Emotion travels over social networks in much the same way viruses do.
Jim Harter, Ph.D., Gallup's chief scientist of workplace management and well-being, and Sangeeta Agrawal, a Gallup research manager, found clear connections in well-being levels among team members and between managers and those they manage. The study included 105 teams and 1,740 individuals whose well-being was measured in three six-month intervals. The average team size was 22 members, and the minimum team size was five members.
First, Harter and Agrawal found that well-being levels among team members were significantly connected to and dependent on the well-being of others on the team. The well-being connection within teams was significantly stronger than it was among employees who were not members of the same team.
Others have seen this kind of connection as well. Additional research, notably that of Nicholas Christakis, M.D., Ph.D., M.P.H., and James Fowler, Ph.D., shows that emotion travels over social networks in much the same way viruses do. "Based on this previous research, we expected to see that the well-being connection within teams would be much stronger than that among employees who were not members of the same team," Harter says. "But the surprising finding was that the relationship between supervisors' well-being and that of their direct reports grew substantially over time."
Supervisors and direct reports appear to have a mutual influence on each other's well-being, and this influence increases with time. Direct reports of supervisors with thriving well-being were 15% more likely to be thriving six months later.
Individuals with thriving well-being in the study's first measurement period were 20% more likely to have thriving team members six months later. "This relationship is largely reciprocal," Agrawal says, "meaning that individuals are likely influenced by the shared culture of their team and that individuals also appear to be influencers of their team's collective well-being."
The study points toward other areas to explore in the future. "These findings hint that a certain level of trust needs to be built before the well-being of supervisors can rub off on their team, whereas peers can have immediate influence," Harter says. "But we need to study this in more depth in larger samples in the future."
"There is plenty of evidence that well-being is shared within existing formal and informal networks and that it spreads based on social ties," Harter continues. So it may be that people with high levels of well-being are good role models for others.

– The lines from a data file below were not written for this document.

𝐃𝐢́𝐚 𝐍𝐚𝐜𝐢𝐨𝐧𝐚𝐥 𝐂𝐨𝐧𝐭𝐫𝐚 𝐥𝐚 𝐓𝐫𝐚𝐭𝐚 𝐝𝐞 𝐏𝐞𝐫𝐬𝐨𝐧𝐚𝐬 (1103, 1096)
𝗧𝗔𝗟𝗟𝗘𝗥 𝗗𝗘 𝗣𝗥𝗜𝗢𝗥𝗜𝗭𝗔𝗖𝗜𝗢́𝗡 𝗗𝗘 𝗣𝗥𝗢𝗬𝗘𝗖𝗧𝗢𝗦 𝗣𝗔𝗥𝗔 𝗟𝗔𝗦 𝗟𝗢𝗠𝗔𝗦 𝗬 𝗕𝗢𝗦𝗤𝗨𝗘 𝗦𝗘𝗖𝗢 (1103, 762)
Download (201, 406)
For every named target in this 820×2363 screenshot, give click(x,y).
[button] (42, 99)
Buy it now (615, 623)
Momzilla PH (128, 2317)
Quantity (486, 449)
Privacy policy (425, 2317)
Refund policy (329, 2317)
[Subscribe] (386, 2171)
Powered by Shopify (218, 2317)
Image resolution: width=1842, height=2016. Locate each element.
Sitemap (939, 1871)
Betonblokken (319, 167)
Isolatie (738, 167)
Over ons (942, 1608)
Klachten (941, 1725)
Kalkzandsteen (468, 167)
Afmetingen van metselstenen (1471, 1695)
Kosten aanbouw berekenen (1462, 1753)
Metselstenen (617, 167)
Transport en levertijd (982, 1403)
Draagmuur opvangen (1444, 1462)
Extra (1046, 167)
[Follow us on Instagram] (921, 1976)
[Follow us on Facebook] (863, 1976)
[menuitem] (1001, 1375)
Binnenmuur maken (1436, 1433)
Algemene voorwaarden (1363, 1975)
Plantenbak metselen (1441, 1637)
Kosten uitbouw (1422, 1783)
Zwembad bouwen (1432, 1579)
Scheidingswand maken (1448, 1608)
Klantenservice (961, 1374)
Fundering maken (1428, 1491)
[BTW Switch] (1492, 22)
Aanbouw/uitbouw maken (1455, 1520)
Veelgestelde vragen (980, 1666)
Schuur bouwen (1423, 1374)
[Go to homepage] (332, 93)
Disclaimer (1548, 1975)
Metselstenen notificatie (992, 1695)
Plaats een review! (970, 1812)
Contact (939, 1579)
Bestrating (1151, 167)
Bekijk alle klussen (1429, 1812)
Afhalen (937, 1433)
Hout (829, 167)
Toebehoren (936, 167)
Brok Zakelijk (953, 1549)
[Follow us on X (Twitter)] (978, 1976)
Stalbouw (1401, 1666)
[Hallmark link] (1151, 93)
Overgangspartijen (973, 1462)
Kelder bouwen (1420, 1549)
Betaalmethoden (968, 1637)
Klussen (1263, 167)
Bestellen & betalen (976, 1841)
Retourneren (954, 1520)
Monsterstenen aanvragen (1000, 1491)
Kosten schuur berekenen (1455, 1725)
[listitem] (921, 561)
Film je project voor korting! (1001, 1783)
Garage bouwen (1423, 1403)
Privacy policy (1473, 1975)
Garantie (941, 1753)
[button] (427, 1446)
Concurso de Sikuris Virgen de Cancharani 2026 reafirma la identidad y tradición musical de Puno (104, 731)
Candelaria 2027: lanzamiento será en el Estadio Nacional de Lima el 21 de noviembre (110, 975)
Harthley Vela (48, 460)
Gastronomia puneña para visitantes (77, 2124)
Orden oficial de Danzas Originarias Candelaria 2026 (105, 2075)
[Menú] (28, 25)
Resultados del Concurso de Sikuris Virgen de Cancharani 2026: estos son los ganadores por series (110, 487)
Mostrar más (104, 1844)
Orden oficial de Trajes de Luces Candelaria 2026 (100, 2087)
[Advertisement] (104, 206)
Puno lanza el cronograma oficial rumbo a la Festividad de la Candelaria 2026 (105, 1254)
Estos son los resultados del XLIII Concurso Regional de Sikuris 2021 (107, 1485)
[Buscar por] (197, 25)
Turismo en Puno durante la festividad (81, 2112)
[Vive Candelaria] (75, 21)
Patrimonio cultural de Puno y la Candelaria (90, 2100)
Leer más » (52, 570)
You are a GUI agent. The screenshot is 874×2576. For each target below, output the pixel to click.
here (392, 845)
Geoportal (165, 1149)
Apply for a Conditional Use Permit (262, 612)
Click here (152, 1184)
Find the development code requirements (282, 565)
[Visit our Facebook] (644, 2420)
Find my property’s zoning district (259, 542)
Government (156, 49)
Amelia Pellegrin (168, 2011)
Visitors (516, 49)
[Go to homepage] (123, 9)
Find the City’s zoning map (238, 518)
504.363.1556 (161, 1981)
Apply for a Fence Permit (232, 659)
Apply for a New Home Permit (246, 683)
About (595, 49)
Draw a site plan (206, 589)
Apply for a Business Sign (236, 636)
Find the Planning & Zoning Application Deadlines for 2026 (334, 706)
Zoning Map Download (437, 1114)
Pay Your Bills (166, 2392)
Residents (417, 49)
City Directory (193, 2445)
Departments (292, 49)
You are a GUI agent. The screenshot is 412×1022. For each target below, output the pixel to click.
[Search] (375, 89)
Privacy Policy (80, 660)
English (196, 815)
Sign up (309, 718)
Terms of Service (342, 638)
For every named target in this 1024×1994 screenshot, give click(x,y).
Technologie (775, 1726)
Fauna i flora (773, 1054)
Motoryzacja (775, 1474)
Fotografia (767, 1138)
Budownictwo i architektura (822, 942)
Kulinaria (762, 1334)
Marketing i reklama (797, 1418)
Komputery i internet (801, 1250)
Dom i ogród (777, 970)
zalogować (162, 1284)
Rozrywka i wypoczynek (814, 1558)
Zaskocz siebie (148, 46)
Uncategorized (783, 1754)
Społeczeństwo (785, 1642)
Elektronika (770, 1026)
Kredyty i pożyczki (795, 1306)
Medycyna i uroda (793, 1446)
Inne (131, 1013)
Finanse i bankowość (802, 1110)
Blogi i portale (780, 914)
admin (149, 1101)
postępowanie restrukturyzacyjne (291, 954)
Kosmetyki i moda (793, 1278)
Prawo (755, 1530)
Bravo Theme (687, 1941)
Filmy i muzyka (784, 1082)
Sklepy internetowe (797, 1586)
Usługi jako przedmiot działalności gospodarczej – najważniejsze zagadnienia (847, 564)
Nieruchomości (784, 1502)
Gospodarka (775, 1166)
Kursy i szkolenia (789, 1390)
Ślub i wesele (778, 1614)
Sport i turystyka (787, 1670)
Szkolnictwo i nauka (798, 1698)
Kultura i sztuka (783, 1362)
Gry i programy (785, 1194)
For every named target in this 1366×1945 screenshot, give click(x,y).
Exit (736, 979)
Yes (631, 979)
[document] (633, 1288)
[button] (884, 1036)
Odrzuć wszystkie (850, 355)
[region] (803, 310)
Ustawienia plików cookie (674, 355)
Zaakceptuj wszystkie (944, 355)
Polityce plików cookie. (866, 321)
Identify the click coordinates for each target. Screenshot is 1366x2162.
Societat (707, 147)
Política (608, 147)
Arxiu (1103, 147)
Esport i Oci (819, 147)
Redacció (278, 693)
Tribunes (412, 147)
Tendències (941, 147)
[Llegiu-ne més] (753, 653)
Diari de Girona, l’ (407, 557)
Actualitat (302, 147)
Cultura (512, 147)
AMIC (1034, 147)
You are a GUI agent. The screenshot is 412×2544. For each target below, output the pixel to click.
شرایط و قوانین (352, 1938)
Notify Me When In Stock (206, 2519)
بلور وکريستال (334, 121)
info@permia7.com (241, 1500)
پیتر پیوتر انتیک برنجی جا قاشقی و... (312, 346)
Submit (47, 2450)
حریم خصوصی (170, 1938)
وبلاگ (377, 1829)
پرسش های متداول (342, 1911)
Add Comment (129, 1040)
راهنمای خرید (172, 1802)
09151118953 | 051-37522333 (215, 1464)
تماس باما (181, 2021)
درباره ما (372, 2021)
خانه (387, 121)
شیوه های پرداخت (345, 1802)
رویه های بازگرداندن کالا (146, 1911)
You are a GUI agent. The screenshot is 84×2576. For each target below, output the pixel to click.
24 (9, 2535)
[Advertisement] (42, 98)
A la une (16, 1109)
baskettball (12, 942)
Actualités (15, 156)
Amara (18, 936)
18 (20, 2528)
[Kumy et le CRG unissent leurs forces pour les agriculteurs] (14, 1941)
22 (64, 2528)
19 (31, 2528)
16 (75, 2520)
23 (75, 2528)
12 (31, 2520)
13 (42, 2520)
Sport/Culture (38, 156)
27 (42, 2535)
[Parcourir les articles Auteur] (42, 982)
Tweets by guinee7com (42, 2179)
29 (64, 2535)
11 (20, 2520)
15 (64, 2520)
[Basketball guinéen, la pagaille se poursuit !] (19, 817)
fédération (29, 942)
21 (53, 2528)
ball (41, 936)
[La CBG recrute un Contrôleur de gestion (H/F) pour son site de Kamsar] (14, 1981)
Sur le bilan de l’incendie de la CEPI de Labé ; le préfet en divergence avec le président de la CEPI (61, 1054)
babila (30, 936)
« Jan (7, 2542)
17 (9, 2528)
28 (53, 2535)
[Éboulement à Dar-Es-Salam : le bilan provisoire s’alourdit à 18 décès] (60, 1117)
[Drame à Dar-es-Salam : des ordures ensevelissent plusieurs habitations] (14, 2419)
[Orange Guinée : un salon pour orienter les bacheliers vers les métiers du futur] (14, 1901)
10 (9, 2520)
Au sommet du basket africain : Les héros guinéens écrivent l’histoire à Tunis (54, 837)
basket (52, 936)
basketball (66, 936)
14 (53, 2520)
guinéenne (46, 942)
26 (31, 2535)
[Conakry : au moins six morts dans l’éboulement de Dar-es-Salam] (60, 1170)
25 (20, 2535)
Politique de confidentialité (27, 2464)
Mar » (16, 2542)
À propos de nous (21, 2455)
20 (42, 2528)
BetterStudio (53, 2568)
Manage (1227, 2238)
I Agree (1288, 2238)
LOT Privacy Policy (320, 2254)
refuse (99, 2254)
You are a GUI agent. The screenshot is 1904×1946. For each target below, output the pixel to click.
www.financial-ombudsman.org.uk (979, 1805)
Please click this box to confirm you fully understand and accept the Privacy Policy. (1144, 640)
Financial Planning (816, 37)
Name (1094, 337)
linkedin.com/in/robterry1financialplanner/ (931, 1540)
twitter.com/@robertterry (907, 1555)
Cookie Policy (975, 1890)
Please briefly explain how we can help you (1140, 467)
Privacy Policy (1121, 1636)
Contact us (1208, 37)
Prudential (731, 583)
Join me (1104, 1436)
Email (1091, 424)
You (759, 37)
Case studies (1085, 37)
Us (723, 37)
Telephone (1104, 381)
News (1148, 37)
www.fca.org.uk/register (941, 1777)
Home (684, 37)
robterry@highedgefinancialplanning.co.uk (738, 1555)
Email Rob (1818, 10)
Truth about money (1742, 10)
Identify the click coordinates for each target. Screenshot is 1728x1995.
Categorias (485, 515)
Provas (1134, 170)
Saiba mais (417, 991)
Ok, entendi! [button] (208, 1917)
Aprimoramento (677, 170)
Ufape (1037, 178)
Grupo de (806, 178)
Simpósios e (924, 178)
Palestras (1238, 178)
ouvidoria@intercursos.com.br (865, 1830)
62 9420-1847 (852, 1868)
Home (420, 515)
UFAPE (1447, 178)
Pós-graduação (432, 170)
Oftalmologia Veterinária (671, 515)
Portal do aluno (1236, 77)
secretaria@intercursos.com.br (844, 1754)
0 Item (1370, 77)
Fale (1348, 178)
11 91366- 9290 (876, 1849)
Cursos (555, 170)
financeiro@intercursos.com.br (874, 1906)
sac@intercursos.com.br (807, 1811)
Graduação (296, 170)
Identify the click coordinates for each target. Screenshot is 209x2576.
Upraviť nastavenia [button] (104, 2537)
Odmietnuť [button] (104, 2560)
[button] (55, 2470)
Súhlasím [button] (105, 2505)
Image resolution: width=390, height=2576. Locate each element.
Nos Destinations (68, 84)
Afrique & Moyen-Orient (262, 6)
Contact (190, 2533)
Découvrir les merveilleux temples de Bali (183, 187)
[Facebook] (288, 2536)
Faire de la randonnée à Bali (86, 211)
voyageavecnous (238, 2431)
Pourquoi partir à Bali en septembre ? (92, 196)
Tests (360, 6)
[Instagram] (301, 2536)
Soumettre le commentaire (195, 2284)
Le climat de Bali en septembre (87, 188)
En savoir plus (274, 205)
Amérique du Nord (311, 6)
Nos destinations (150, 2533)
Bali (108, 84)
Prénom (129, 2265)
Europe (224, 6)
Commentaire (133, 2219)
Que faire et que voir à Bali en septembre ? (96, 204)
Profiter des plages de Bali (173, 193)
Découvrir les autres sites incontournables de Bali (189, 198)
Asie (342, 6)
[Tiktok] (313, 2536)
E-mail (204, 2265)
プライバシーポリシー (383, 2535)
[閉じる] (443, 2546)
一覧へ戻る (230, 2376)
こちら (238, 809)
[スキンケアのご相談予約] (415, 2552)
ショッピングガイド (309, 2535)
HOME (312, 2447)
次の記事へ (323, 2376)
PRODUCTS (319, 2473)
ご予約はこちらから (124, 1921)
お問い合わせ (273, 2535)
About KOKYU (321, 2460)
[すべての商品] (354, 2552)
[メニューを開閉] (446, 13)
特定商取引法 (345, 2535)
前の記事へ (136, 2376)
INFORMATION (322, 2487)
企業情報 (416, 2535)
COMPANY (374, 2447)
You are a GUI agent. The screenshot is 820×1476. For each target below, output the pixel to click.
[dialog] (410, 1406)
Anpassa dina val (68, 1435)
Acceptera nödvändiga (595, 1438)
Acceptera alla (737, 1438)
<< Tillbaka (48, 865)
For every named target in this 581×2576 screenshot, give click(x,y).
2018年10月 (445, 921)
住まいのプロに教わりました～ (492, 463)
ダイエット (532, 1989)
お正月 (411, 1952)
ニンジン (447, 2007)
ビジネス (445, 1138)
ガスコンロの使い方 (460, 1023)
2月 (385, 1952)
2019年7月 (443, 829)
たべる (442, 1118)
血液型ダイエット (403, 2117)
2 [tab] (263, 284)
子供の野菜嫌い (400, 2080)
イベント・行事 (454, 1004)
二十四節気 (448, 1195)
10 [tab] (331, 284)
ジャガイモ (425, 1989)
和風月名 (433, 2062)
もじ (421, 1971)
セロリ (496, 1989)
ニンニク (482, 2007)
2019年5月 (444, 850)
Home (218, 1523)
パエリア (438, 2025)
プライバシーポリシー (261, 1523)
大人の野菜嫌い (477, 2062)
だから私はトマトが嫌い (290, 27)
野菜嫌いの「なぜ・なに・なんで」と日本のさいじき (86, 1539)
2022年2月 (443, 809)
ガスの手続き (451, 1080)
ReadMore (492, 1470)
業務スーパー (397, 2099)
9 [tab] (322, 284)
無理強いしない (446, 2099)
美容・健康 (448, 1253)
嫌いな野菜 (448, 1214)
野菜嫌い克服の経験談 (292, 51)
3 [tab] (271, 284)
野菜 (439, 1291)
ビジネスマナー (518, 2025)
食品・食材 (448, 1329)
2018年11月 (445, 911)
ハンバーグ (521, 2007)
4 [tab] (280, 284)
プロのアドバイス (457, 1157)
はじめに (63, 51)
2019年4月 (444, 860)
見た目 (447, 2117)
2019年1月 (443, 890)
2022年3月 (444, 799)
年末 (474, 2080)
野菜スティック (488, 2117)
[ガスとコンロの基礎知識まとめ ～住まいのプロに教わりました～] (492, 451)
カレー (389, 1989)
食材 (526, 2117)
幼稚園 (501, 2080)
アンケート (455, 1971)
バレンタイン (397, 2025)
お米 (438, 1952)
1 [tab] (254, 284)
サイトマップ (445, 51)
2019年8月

A manager who cares about her health, for instance, may be more likely to encourage her employees to exercise or get checkups, if only by example.
And that's an important finding. Insurance costs businesses a substantial amount of money. And so do absences, turnover, and low productivity. All those problems can be directly or indirectly associated with low worker well-being. "But high productivity, worker loyalty, and low healthcare costs also can be associated with high well-being," Agrawal says.
That alone is an incentive for companies to concern themselves with workers' well-being. And now that we know well-being is transmittable, businesses have an incentive to improve it.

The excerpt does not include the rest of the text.